In microarray data analysis, the process of converting probe-level flourescent intensities from a scanner to gene-level expression estimates is commonly referred to as preprocessing. The vast majority of preprocessing algorithms require multiple arrays to be analyzed simultaneously, and in general such multi-array preprocessing algorithms outperform single-array algorithms [1]. Therefore, it is not surprising that four of the most widely used preprocessing algorithms - RMA [2], gcRMA [3], MBEI [4], and PLIER [5] - are multi-array.
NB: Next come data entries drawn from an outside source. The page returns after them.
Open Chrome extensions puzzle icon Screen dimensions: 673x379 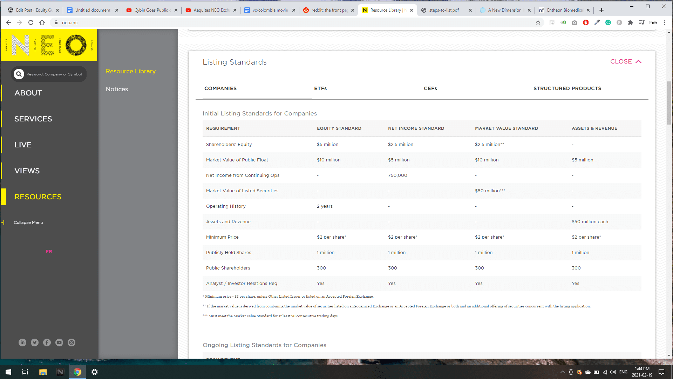click(631, 22)
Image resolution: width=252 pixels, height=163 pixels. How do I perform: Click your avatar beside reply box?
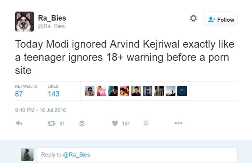coord(27,154)
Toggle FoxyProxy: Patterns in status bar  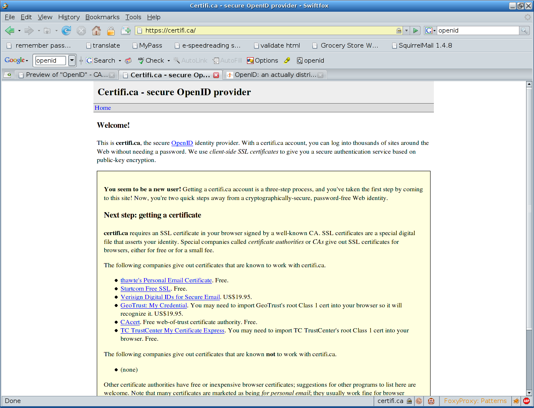[475, 401]
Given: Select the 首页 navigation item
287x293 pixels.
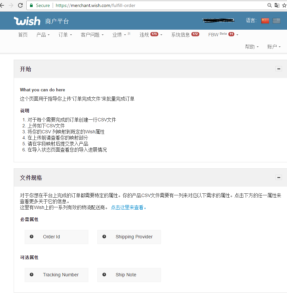Looking at the screenshot, I should coord(23,34).
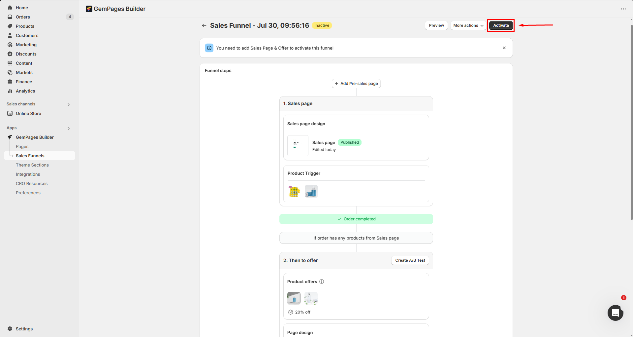Select Theme Sections in the GemPages submenu

click(x=32, y=165)
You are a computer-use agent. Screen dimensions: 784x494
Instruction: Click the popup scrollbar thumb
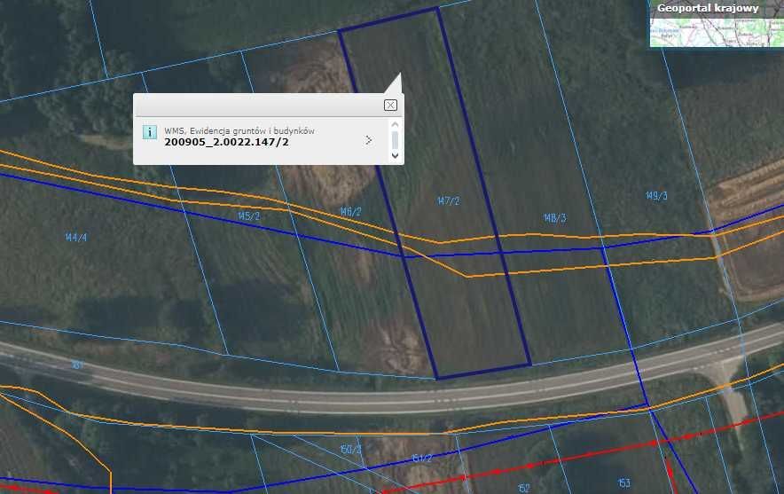click(395, 140)
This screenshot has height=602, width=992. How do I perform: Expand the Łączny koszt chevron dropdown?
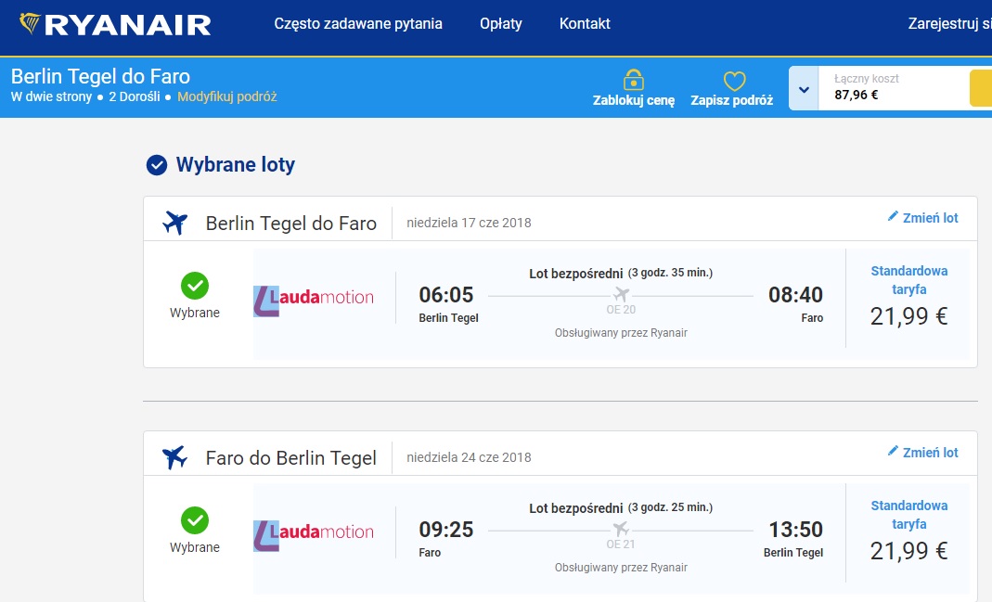pyautogui.click(x=804, y=88)
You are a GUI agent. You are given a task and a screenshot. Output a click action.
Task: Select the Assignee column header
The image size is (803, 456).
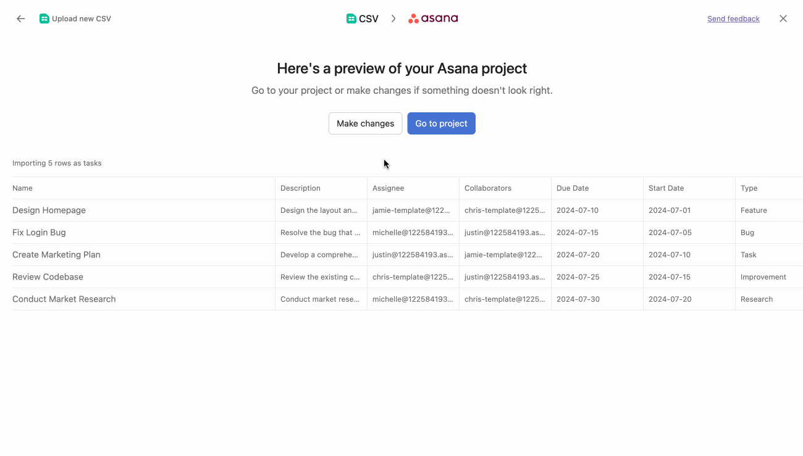coord(388,188)
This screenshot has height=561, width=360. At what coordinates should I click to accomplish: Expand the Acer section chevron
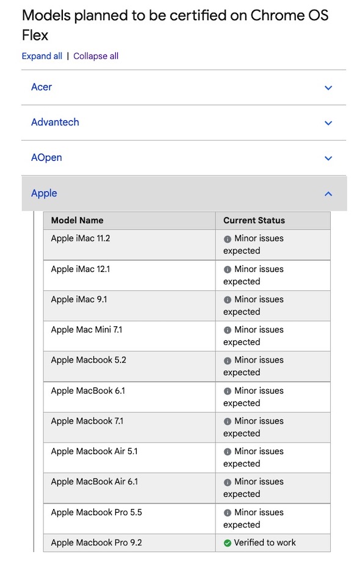click(x=328, y=87)
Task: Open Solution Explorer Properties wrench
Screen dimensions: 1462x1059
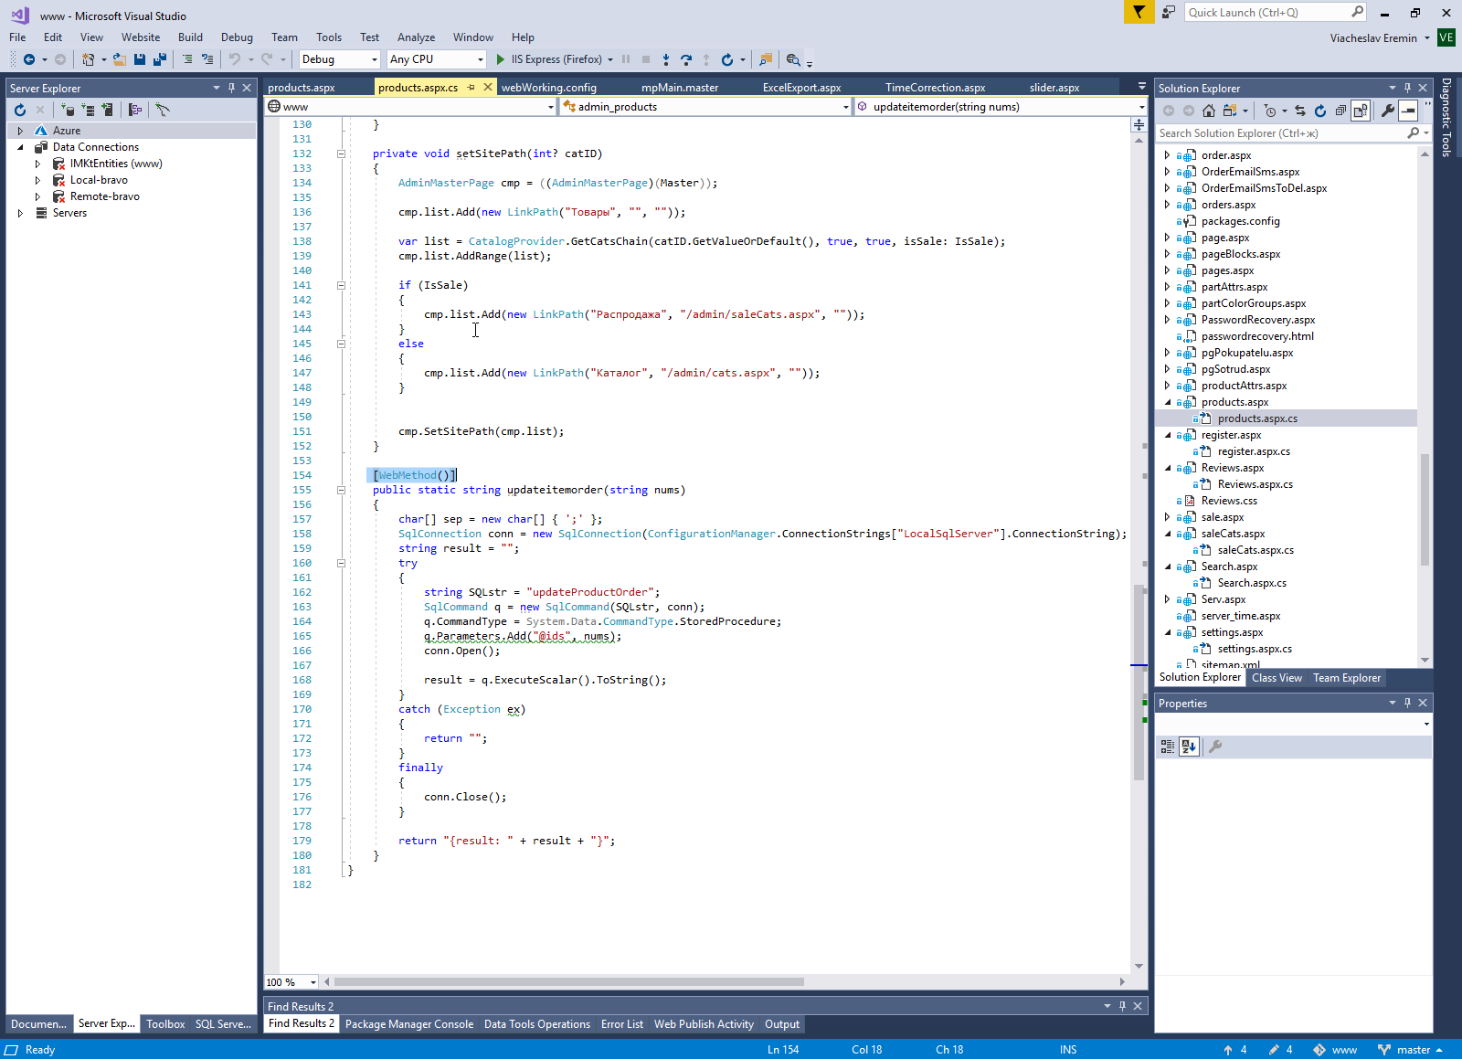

However, multi-array preprocessing algorithms restrict scientific inquiry because it is necessary to analyze all arrays simultaneously. Because data preprocessed separately cannot be combined without introducing artifacts [610], the total number of arrays one can compare is limited by computer memory, restricting large meta-analyses; furthermore, datasets that grow incrementally need to be preprocessed each time an array is added. Lastly, for microarrays to aid in clinical diagnosis and treatment, one needs to obtain information based on a single sample hybridized to a single microarray.
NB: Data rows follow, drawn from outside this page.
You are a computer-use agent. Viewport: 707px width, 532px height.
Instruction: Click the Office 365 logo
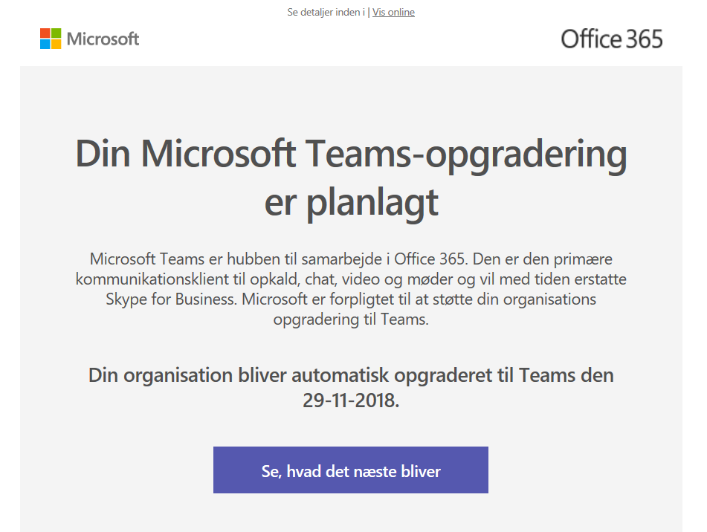tap(612, 39)
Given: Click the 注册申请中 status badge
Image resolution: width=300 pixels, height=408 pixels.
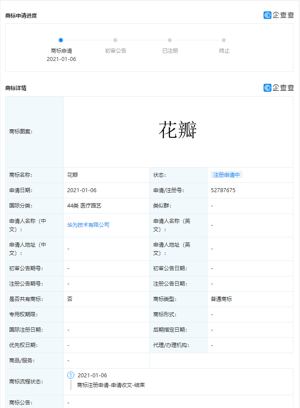Looking at the screenshot, I should point(227,175).
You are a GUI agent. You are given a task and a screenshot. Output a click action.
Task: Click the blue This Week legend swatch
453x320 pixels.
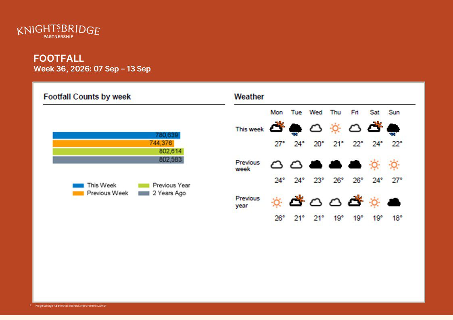pos(78,186)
Recent work by McCall et al. (2010) provided a method of single-array preprocessing, Frozen Robust Multiarray Analysis (fRMA), that retains the advantages of multi-array preprocessing. The fundamental idea behind fRMA is a simple but powerful one - parameter estimates are precomputed based on a large biologically diverse database of microarrays and then frozen. These frozen parameter estimates can then be used to preprocess new array(s). In addition to allowing arrays to be preprocessed individually or in small batches and combined for subsequent analysis, fRMA resulted in improved performance when analyzing microarray data in the typical multi-array setting, especially when the new data consisted of arrays from different batches [10].

It should be noted that fRMA allows the user to easily combine Affymetrix microarrays from different batches; however, these arrays must all be from the same platform. For example, fRMA cannot be used to preprocess Affymetrix Human Genome U133A and U133 Plus 2.0 arrays together. To combine different platforms, one would need to first preprocess the data from each platform separately using fRMA and then combine the data using an additional batch correction algorithm such as ComBat [11] or Surrogate Variable Analysis (SVA) [12].

The primary limitation of fRMA is that it requires a curated database of microarrays to generate the frozen parameter vectors. As such, fRMA has currently been implemented for only the three most widely used Affymetrix microarray platforms - Human Genome U133 Plus 2.0, Human Genome U133A, and Mouse Genome 430 2.0. Efforts are underway to implement fRMA on two more platforms - Arabidopsis ATH1 Genome and Rat Genome 230 2.0.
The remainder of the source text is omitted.